Explore the material
1. Write out the part of the article on Cuba that runs from "Hidalgo and Sánchez" up to and including "international attention faded.".
2. In one to three sentences, explain why Hidalgo and Sánchez, in the article on Cuba, doubt that new reforms will resolve the country's grave problems.
Passage to read: Begin
Independent journalists and pro-democracy activists on the island marked July 11 with laments that the state of the Cuban economy – and, thus, the daily lives of most Cubans – is arguably worse than ever. Ariel Hidalgo and Elizardo Sánchez Santacruz, founders of the Dissident and Human Rights Movement of Cuba, wrote in a column for the independent outlet 14 y Medio that the island faces a potentially “unprecedented social catastrophe” if the regime does not find a way to quell the ongoing disgust with the Revolution in the country.
“Now we have enough reasons to fear that this time the protests will not only not be peaceful but, probably, catastrophic,” the wrote. “The suffering and resentment of the population is just too much to believe that new reforms as inefficient as the ones already implemented will resolve the country’s grave problems. Reform, as the word itself indicates, signifies only a change in form and not the essence of these problems.”
Hidalgo and Sánchez denounced that “there is no longer a single revolutionary in the rank and file of the Communist Party or the state,” and the system is on the brink of collapse without a complete overhaul of 20th century communism.
In the pages of the independent site Cubanet, journalist Ana León noted that another result of the July 11 protests, following the repression, was a massive exodus of 1.5 million Cubans to the outside world.
“The country hit bottom, but we soon discovered other levels of depth that keep dragging us to date,” León wrote. Over a million left, she noted, but those who stayed continued to protest long after the international attention faded.
“Since then, all the anti-government protests have been repressed with greater or lesser ferocity,” the column noted, listing sites of prominent post-July 11 protests such as Havana’s El Vedado neighborhood and the cities of Santiago de Cuba, Nuevitas, and Juraguá.
The Castro regime has done little to address the poverty and repression driving the protests. Last week, in response to growing food and fuel shortages, the regime announced that it declares itself to be in a “war-time economy,” which it defined mostly as the persecution of people attempting to do business outside of the watchful eye of the Communist Party. The declaration appeared to do little to inspire hope among Cubans, who are facing incessant blackouts; critical shortages of food, medicine, and other supplies; near-endless power blackouts; and an infrastructure crisis in which deadly building collapses have become routine in Havana.
The administration of President Joe Biden, which took no meaningful action in response to the 2021 protests, marked the anniversary on Wednesday through a message posted on Twitter by Secretary of State Antony Blinken:
Today, we reflect on the courage of the Cuban people whose voices rose in unison on July 11, 2021, to demand change, and we call for the immediate and unconditional release of all unjustly detained political prisoners.
— Secretary Antony Blinken (@SecBlinken) July 11, 2024
“We call for the immediate and unconditional release of all unjustly detained political prisoners,” Blinken wrote.
Passage to read: End
Extracted material: Begin
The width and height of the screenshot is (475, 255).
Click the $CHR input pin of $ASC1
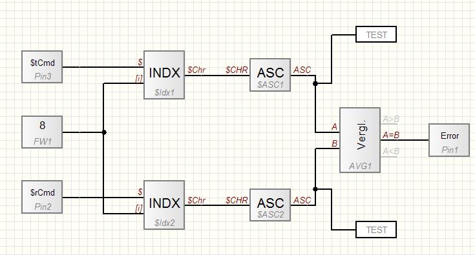[x=237, y=70]
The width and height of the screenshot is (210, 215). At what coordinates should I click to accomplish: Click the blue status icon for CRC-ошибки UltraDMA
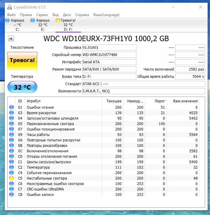tap(12, 189)
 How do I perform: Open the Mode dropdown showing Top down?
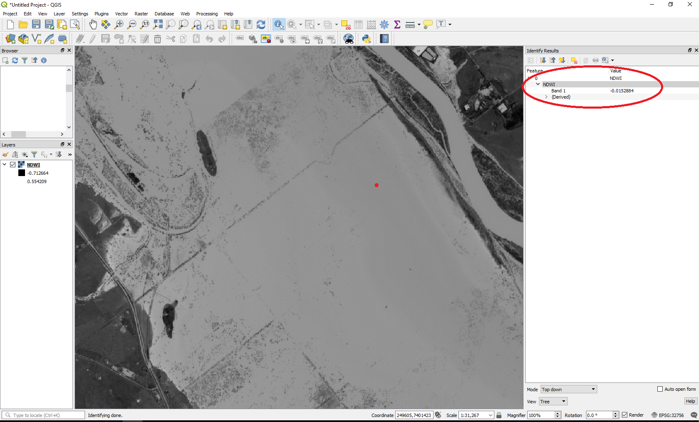(x=569, y=390)
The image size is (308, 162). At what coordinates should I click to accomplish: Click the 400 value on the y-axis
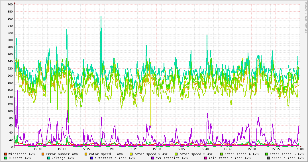click(10, 5)
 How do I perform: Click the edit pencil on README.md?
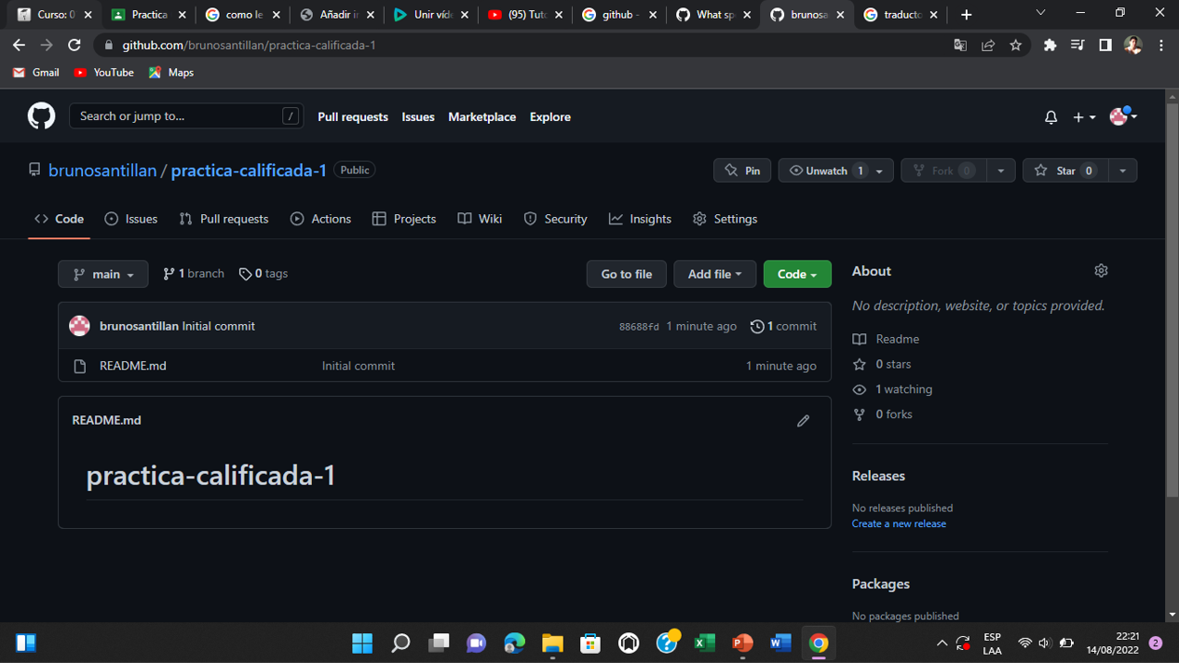click(803, 421)
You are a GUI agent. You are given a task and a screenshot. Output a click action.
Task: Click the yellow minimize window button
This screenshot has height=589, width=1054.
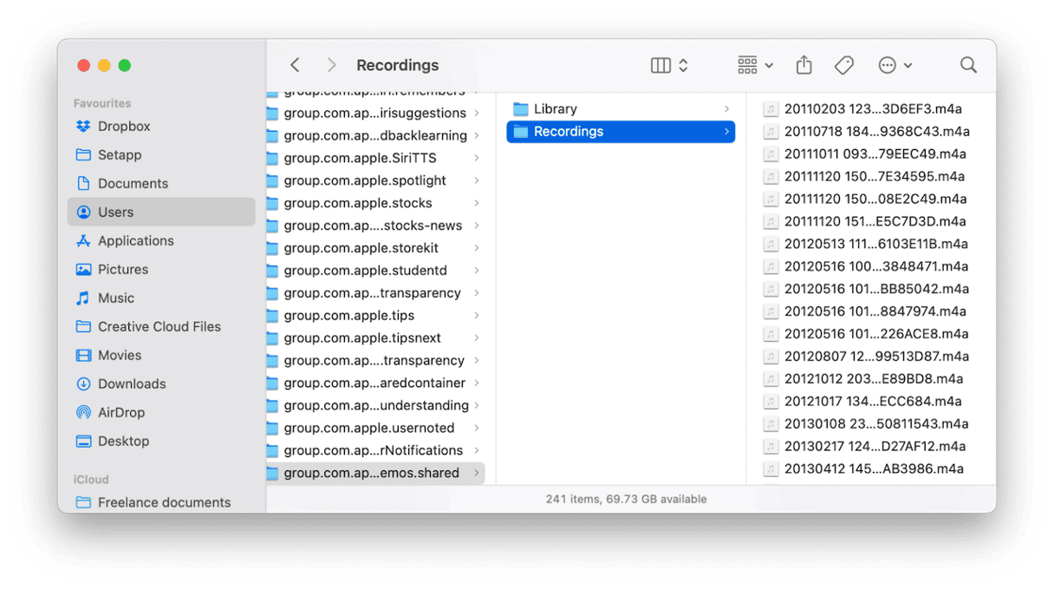click(104, 65)
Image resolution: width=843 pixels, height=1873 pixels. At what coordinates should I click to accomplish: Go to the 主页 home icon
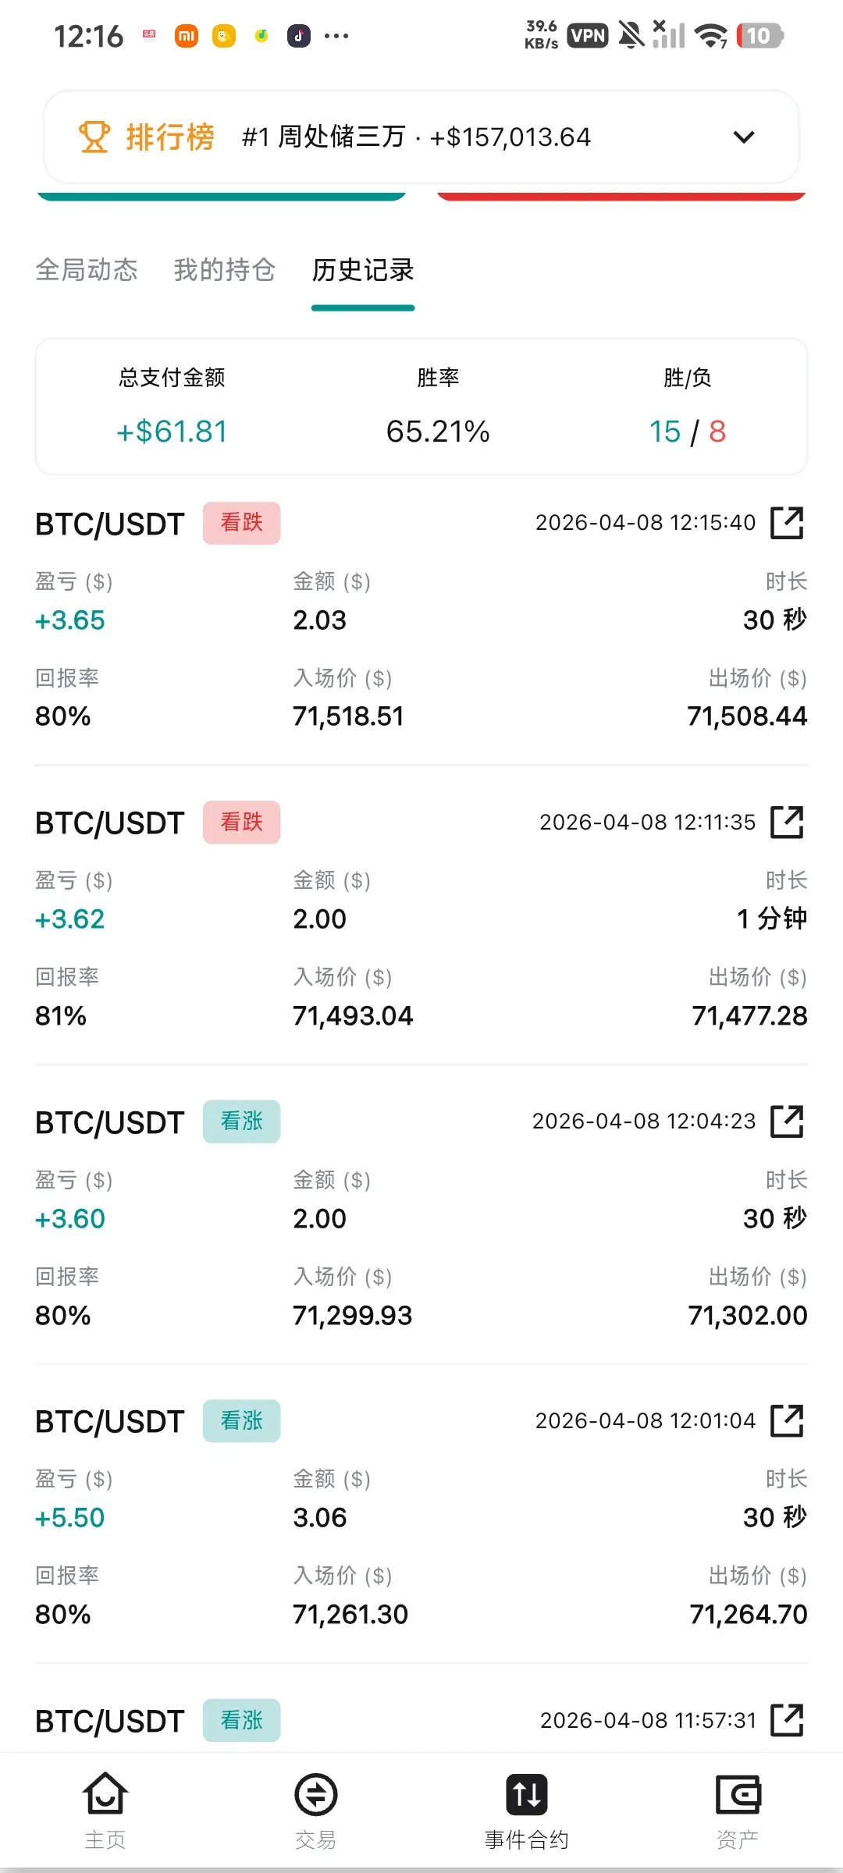(105, 1795)
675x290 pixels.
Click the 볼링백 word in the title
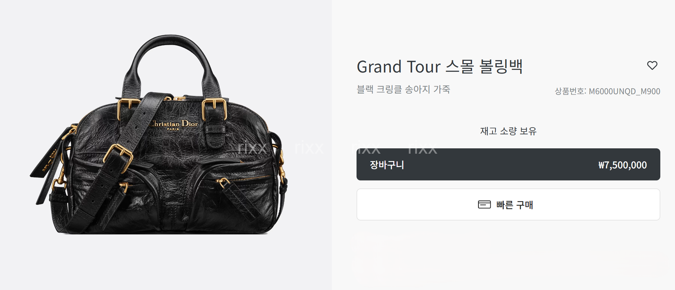[x=501, y=66]
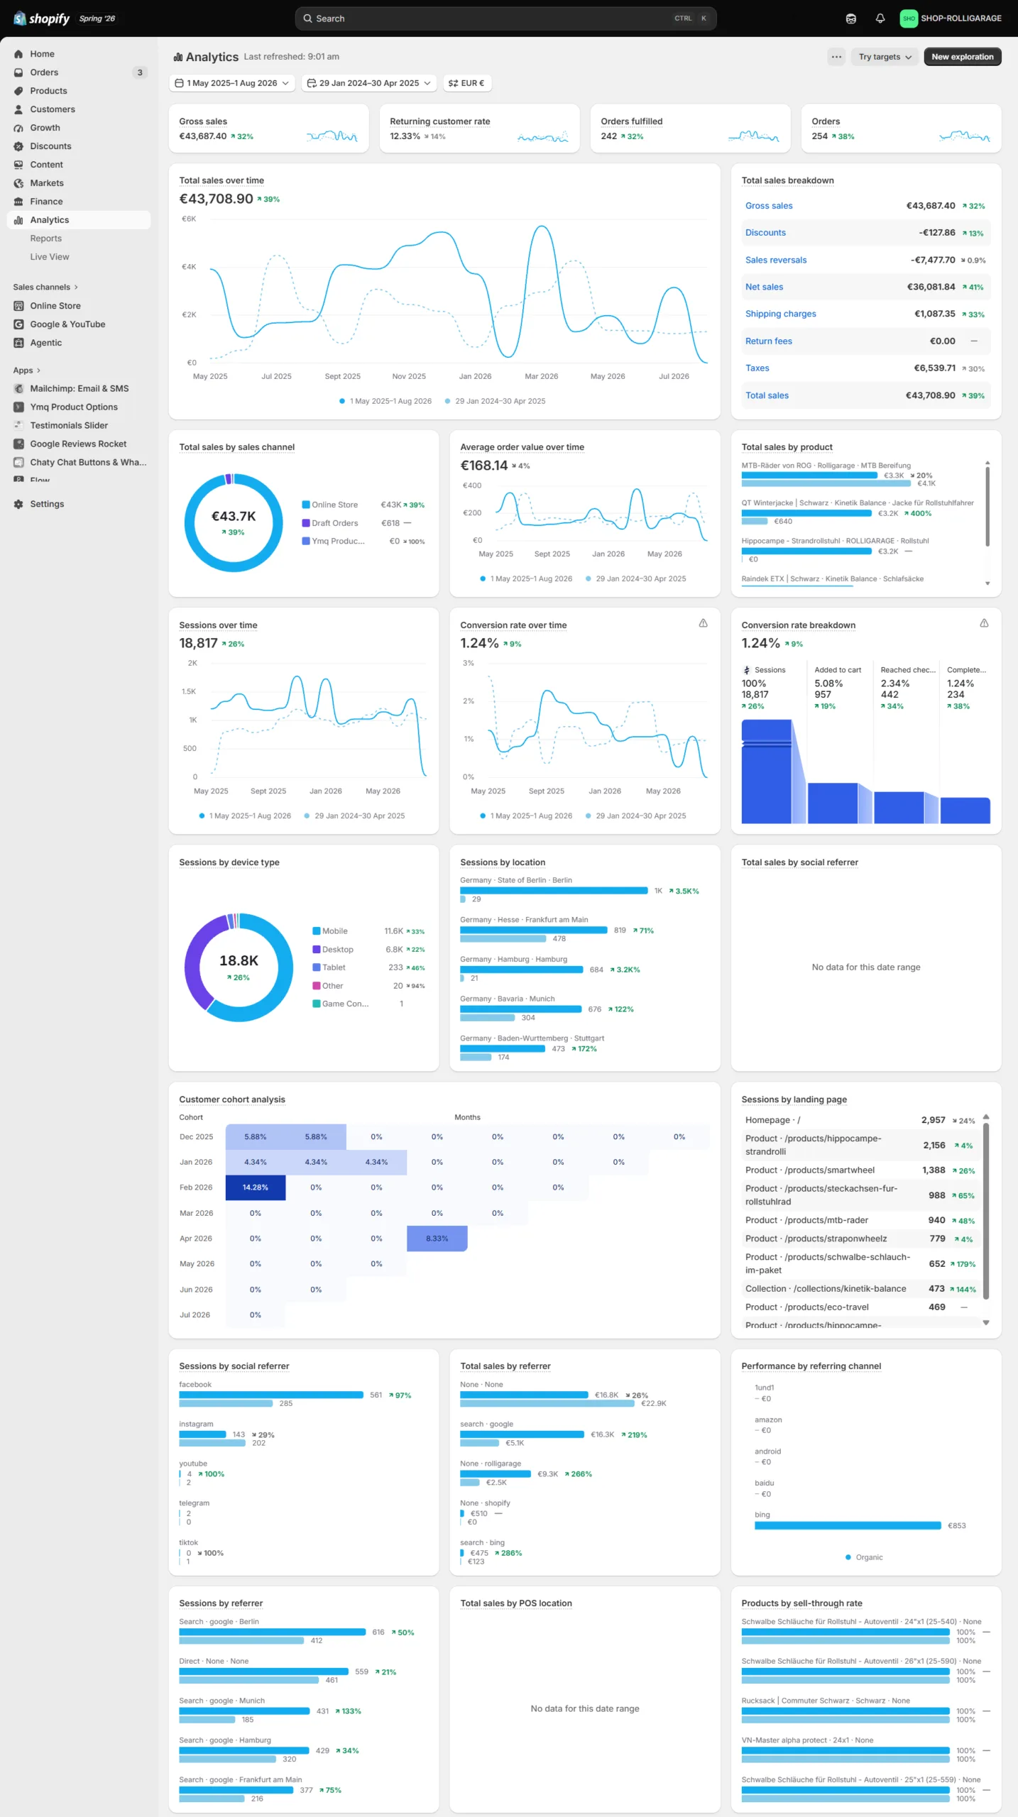Screen dimensions: 1018x1817
Task: Expand the Try targets dropdown
Action: 885,57
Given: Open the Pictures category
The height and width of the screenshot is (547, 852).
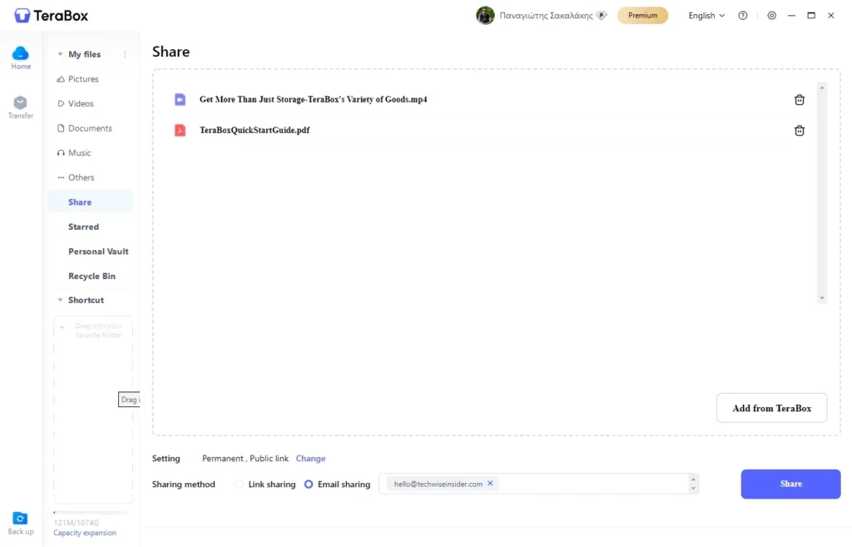Looking at the screenshot, I should click(82, 79).
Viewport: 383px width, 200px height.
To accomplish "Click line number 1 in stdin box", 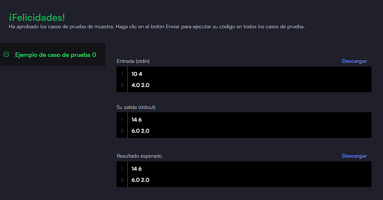I will [x=122, y=74].
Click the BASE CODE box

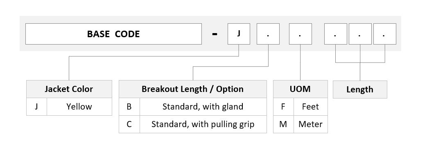(x=113, y=34)
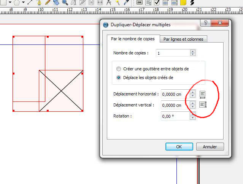This screenshot has width=243, height=184.
Task: Select the Polygon shape tool
Action: tap(16, 2)
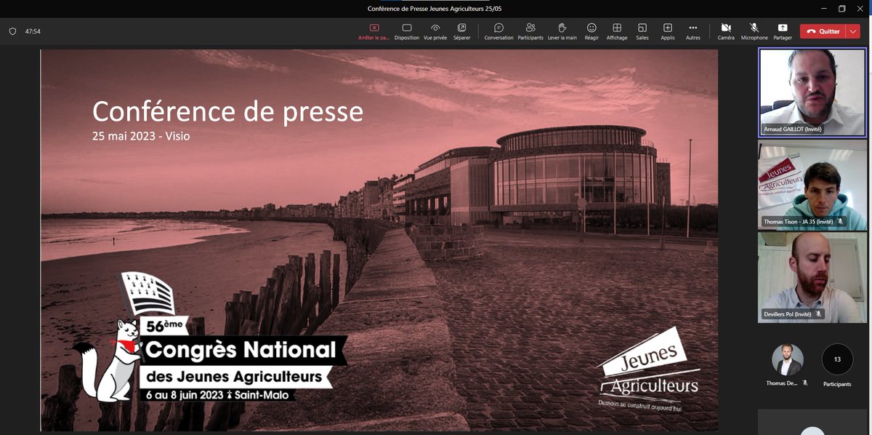Open the Réagir reactions picker
Viewport: 872px width, 435px height.
591,31
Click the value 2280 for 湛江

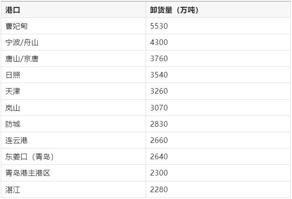tap(218, 190)
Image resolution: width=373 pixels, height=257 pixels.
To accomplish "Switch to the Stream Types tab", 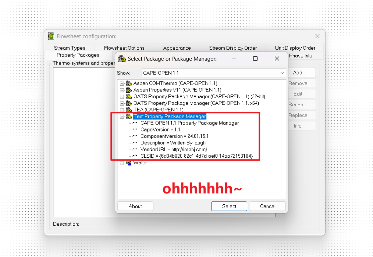I will tap(69, 48).
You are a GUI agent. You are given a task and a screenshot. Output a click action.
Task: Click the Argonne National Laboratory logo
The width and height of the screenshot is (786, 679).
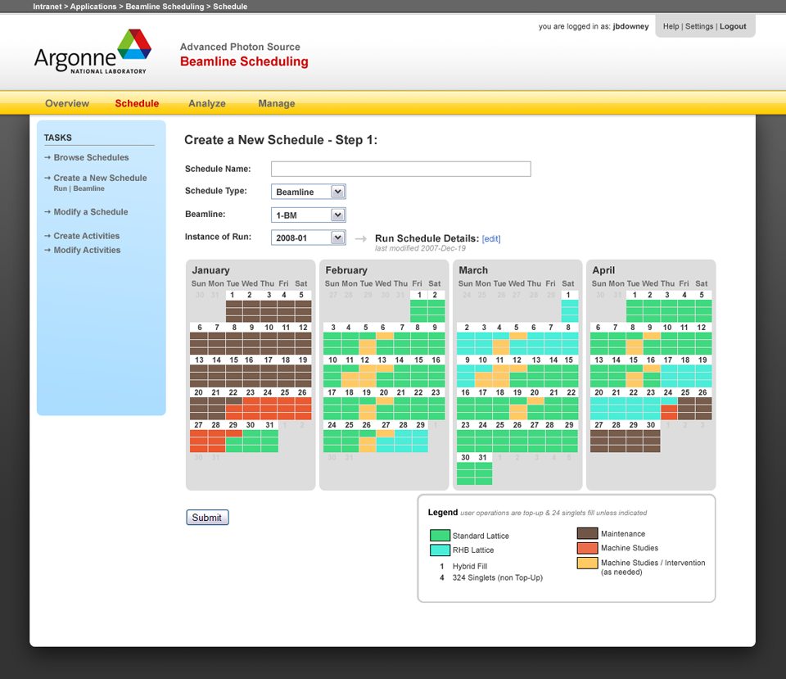pyautogui.click(x=93, y=52)
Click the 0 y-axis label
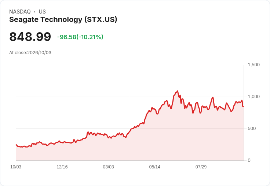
Extracted material: End
Response list
1.
Hidalgo and Sánchez denounced that “there is no longer a single revolutionary in the rank and file of the Communist Party or the state,” and the system is on the brink of collapse without a complete overhaul of 20th century communism.
In the pages of the independent site Cubanet, journalist Ana León noted that another result of the July 11 protests, following the repression, was a massive exodus of 1.5 million Cubans to the outside world.
“The country hit bottom, but we soon discovered other levels of depth that keep dragging us to date,” León wrote. Over a million left, she noted, but those who stayed continued to protest long after the international attention faded.

2. They say the suffering and resentment of the population are too great to believe that reforms as inefficient as those already implemented could resolve the problems. They add that reform, as the word itself indicates, changes only the form of these problems and not their essence.